Pero ni siquiera haría falta retrotraerse a regímenes tan lejanos en el tiempo o que desaparecieron… bastaría con citar a todo aquel sistema que hoy, de alguna forma u otra, se reivindica como de herencia, influencia o simpatía «marxista-leninista». Así ocurre con China, Vietnam, Cuba o Corea del Corte, que ponen en primer plano sus doctrinales nacionalistas, pero tratando de aderezarlos con unos ligeros toques «marxistoides». ¿Acaso podemos utilizar los fenómenos de estos sistemas para comprobar la validez de las ideas de Marx o Lenin para superar el capitalismo y acercarse a una sociedad comunista? Desde luego que no, ya que basta con realizar una ojeada rápida a sus discursos, datos económicos y manifestaciones sociales para observar cómo en dichos países la religión, el chovinismo, el nepotismo, la creciente desigualdad social, etcétera son síntomas muy presentes. Esto denota que no se han movido ni un ápice de su viejo eje, y que tales manifestaciones se pueden encontrar de forma calcada o pareja en sistemas vecinos. En resumidas cuentas, no, caballeros, estos procesos lo único que avalan es que el socialismo científico no fracasa, en todo caso se le traiciona, así como los filósofos arriba citados traicionaron los principios más básicos, si es que alguna vez estuvieron cerca de comulgar con ellos.

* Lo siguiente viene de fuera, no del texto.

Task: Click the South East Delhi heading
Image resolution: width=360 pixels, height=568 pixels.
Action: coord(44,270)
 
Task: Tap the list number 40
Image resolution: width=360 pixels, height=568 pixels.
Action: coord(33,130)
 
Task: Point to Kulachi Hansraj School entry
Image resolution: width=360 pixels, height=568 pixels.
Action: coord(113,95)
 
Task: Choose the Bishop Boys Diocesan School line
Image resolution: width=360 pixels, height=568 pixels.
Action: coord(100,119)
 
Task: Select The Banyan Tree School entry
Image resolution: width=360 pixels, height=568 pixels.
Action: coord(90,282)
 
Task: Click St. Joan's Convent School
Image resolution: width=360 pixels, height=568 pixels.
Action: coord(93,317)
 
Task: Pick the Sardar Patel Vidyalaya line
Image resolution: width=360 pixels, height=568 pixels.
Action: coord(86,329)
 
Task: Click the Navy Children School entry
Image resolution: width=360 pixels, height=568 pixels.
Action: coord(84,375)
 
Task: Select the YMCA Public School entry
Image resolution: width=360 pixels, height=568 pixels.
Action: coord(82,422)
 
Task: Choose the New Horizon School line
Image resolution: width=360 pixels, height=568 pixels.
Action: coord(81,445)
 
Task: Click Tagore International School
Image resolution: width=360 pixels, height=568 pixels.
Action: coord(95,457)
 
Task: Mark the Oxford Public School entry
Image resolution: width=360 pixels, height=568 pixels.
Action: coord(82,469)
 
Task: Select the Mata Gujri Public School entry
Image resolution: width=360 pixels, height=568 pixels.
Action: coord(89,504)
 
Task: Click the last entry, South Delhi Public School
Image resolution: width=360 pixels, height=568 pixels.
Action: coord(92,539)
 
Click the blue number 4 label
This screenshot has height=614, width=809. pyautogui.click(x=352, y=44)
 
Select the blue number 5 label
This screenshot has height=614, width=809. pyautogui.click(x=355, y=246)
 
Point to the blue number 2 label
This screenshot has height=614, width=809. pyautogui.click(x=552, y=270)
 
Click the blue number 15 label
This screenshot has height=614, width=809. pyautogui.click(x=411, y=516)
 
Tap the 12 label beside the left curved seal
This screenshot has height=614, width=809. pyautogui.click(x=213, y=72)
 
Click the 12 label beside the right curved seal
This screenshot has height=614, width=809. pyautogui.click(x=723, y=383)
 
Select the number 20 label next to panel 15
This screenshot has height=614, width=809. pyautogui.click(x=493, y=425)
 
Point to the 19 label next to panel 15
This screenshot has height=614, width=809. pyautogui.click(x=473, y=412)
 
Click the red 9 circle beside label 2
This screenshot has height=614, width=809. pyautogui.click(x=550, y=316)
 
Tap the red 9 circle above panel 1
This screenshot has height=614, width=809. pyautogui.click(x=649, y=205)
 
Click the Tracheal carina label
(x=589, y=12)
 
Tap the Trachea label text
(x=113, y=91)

¿Por qué es importante que esto quede claro de una vez? Porque, precisamente, de esta misma manera han razonado los ideólogos del capital, haciéndonos cargar con unas culpas que no siempre eran las nuestras, máxime cuando no aspiramos a los modelos que ellos consideran marxistas. Además de esto, ellos acostumbran a parlotear sobre los «románticos seguidores de Marx» y su «impotencia constatada» a nivel histórico para llevar a cabo sus planes, lo que, según ellos, nos enseña de la «imposibilidad» categórica de que las clases sociales desaparezcan un buen día −y con esto todos los problemas que de ello se derivan−. Huelga comentar que si los antepasados de los burgueses hubiesen pensado así tras sus primeras derrotas contra la nobleza −donde fueron aplastados y ni siquiera llegaron a tomar el poder−, hubieran tardado muchísimos más siglos en librarse de rendir pleitesía y vasallaje a los señores feudales, pero no se amilanaron ni se desmoralizaron, o si lo hicieron fue temporalmente, hasta lanzarse de nuevo a la batalla.
Entonces, el lector pudiera preguntarse: «¿por qué los burgueses de hoy hablan así, si esto es un pensamiento prejuicioso y metafísico que congela y decreta que ya está escrito el porvenir histórico?». La respuesta es sencilla: como guerra psicológica, para desmoralizar toda alternativa seria y razonada. De nuevo, nuestro lector continuará: «Ya, ¿pero por qué infravaloran a los proletarios y sus movimientos aun cuando hace no mucho temblaban con la propagación del «fantasma rojo»? ¿Acaso en el siglo XX el comunismo no ha dado pruebas de gestas y logros encomiables frente al mundo burgués? ¿No puede reponerse en un futuro de los golpes recibidos?». Las clases dominantes tienen muchos defectos, pero no son idiotas, son conscientes de esa posibilidad −aunque ahora se vea remota−, simplemente no quieren dejar ningún atisbo de esperanza para los desposeídos, y para ello utilizan el mayor número de estratagemas posibles, entre las cuales se encuentra achacar al marxismo todo tipo de males y responsabilidades que no tiene −como si este no tuviera suficiente con autoevaluarse en lo que sí le corresponde−.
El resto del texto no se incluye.